Tuesday, January 11, 2011

The Next Great Lifetime Movie

 This novel, Long Week End by Harlow Estes made its debut in 1941, long before the advent of what I like to call the Lifetime Movie genre of story.  These are stories filled with tearful drama, unimaginable tragedy and, usually, a pretty tidy ending.  Often they star Valerie Bertinelli or Nancy McKeon.  There are women done wrong, women misunderstood and women in love with the wrong man.  There is usually some kind of romance.  Or murder.  Or suicide. Or appletini's.  Sometimes there are all of the above.  This is that kind of story.

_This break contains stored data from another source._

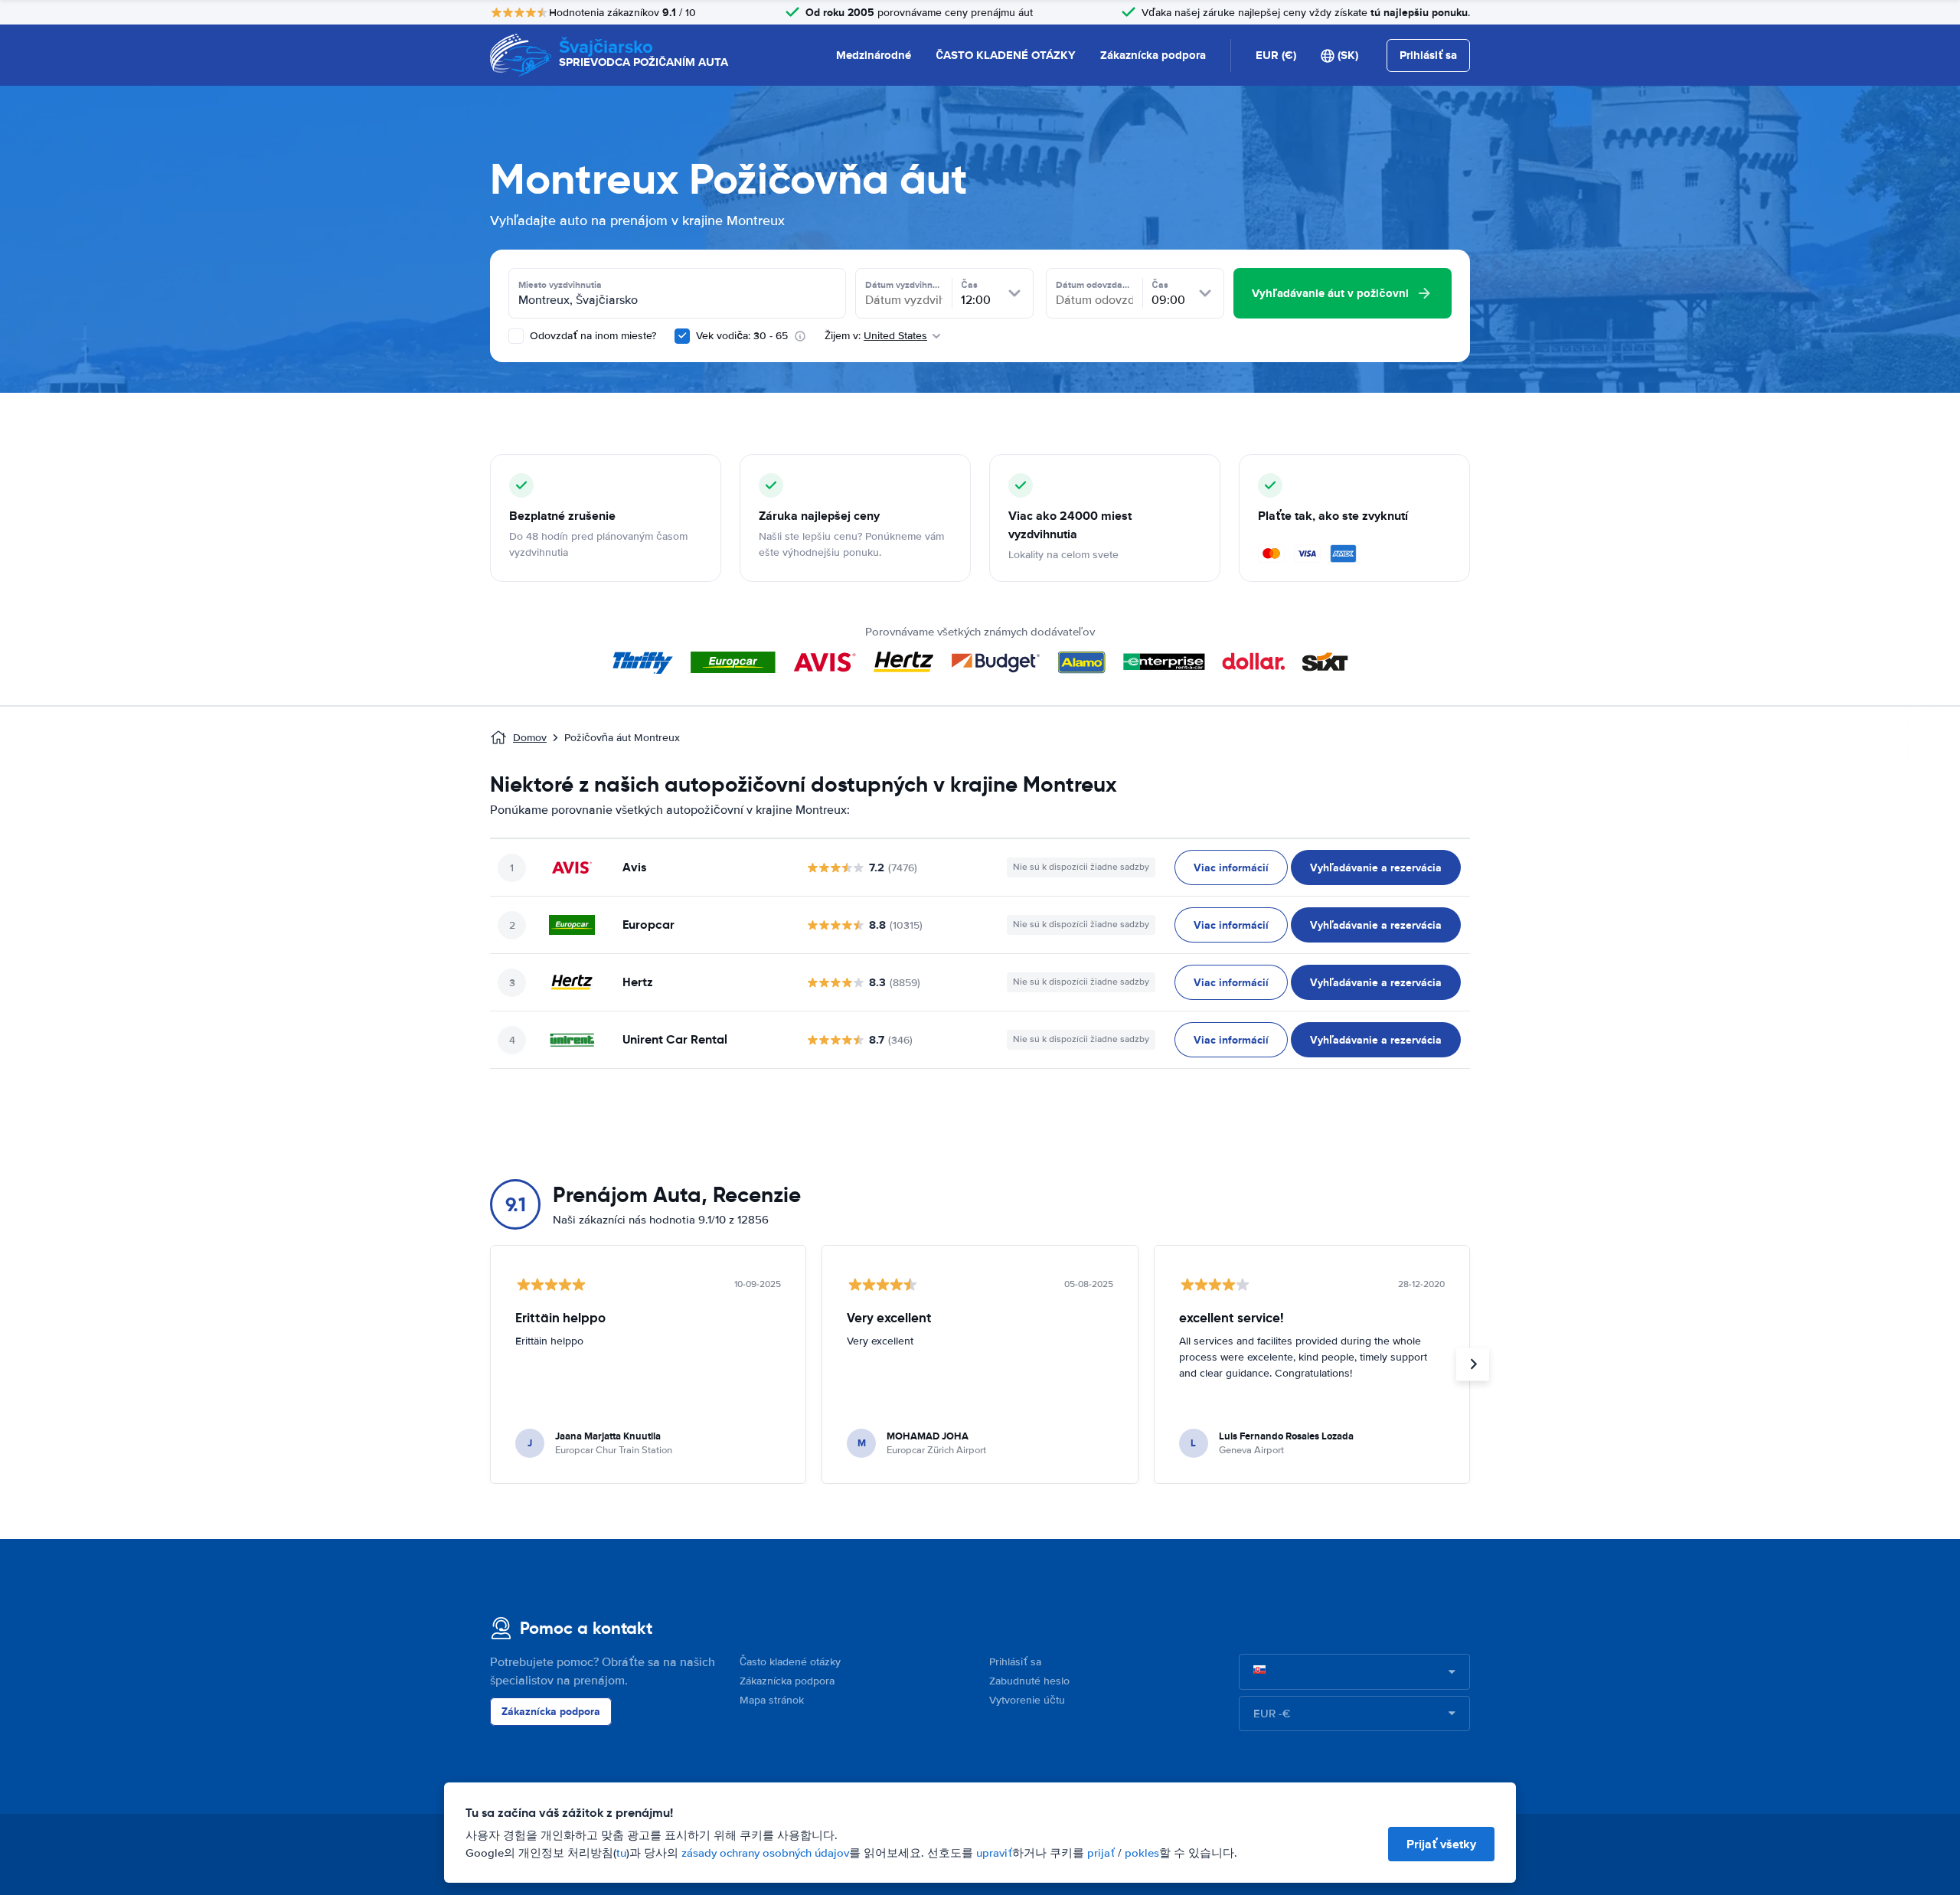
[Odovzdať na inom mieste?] (516, 336)
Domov (530, 737)
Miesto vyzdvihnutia (560, 285)
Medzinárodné (873, 55)
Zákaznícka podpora (1153, 55)
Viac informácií (1231, 867)
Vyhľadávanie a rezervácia (1376, 867)
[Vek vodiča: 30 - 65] (682, 336)
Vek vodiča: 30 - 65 (742, 335)
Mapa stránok (772, 1700)
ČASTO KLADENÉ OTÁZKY (1006, 55)
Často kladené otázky (790, 1661)
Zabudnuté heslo (1029, 1681)
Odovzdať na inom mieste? (591, 335)
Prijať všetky (1441, 1844)
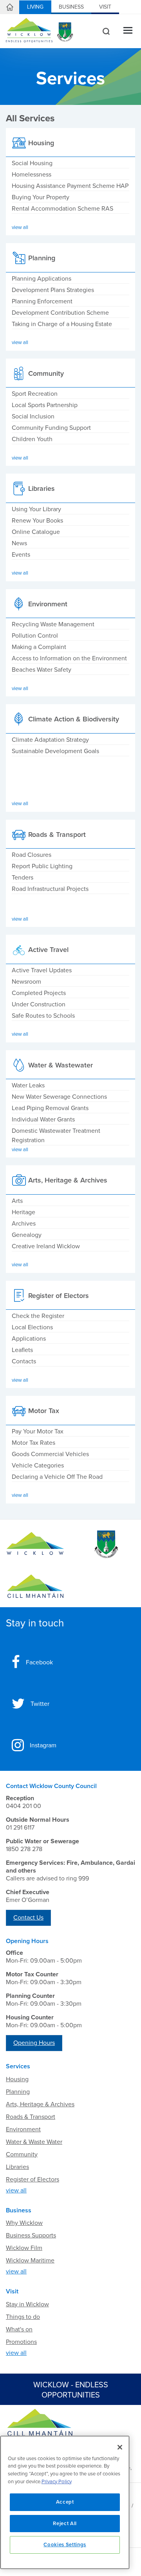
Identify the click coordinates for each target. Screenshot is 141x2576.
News (19, 543)
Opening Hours (34, 2043)
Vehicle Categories (38, 1465)
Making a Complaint (39, 647)
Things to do (23, 2317)
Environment (23, 2129)
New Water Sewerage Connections (59, 1097)
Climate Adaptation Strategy (50, 740)
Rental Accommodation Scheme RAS (62, 209)
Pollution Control (35, 636)
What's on (19, 2329)
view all (16, 2190)
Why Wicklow (24, 2223)
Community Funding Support (51, 428)
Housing (17, 2079)
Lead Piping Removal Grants (50, 1108)
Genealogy (27, 1235)
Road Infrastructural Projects (50, 889)
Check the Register (38, 1316)
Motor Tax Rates (33, 1443)
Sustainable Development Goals (55, 751)
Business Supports (31, 2235)
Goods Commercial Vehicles (50, 1454)
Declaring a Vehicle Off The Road (57, 1477)
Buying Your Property (40, 197)
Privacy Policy (57, 2482)
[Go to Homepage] (35, 1544)
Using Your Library (36, 509)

This book started out promisingly enough with a  description of the protagonist, Livvy.  On the train ride to visit her gentleman friend Ames Chelsea, and his family, for a long weekend, she self-reflects that "she had experimented wth subtlety a few times; she wouldn't again, ever; the results had been frightful."    Loved that description.  Definitely, it would be my new life motto had I ever been subtle.  It was my favorite part.  

 It was on page three.  

There were 310 pages. 

Sigh. 

Wednesday, January 05, 2011

They Had Trashy Novels Way Back When?

 http://farm4.static.flickr.com/3099/2677373667_ac76d5f04a.jpg


Next in the pile was Tides of Mont St. Michel by Roger Vercel.  Here's the summary that was printed on the inside of the front and back covers:

This is the Abbey of Mont S. Michel -- crowning glory of mediaeval architecture.  Not only a shrine, it is also a fortress set boldly on a great rock in the Atlantic Ocean.  At low tide the causeway to the French mainland ios passable; at high tide the water submerges it, and the Abbey becomes an island.  
This modern novel tells of a drama enacted within the stone walls of the incredible structure that man and nature have created here -- a drama of a man and a woman, of strong opposing forces and of lofty aspiration
The one thought I had upon finishing this book: I had no idea they used the word "slut" so liberally in 1938.